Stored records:
* * * *

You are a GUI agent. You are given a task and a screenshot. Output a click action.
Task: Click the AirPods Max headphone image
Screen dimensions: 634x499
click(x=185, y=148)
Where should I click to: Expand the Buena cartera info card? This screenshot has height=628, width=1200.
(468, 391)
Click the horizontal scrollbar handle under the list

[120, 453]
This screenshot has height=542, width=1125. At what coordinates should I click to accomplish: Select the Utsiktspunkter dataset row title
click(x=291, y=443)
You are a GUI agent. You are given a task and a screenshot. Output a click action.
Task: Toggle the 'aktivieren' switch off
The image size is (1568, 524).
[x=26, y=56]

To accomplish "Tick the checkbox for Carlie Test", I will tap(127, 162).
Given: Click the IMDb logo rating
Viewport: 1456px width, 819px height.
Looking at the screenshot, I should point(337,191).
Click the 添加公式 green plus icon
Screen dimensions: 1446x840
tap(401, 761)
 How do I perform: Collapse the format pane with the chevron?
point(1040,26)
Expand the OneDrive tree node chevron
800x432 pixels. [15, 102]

* * * *

TO DO:
Retype each record above so that every word stays exactly the same.

RESULT FOR THIS EXERCISE:
You are a GUI agent. You are given a task and a screenshot. Output a click action.
Task: Click the AirPods Max headphone image
Screen dimensions: 634x499
click(x=185, y=148)
Where should I click to: Expand the Buena cartera info card? This screenshot has height=628, width=1200.
(468, 391)
Click the horizontal scrollbar handle under the list

[120, 453]
This screenshot has height=542, width=1125. At what coordinates should I click to accomplish: Select the Utsiktspunkter dataset row title
click(x=291, y=443)
You are a GUI agent. You are given a task and a screenshot. Output a click action.
Task: Toggle the 'aktivieren' switch off
The image size is (1568, 524).
[x=26, y=56]

To accomplish "Tick the checkbox for Carlie Test", I will tap(127, 162).
Given: Click the IMDb logo rating
Viewport: 1456px width, 819px height.
Looking at the screenshot, I should point(337,191).
Click the 添加公式 green plus icon
Screen dimensions: 1446x840
tap(401, 761)
 How do I perform: Collapse the format pane with the chevron?
point(1040,26)
Expand the OneDrive tree node chevron
800x432 pixels. [15, 102]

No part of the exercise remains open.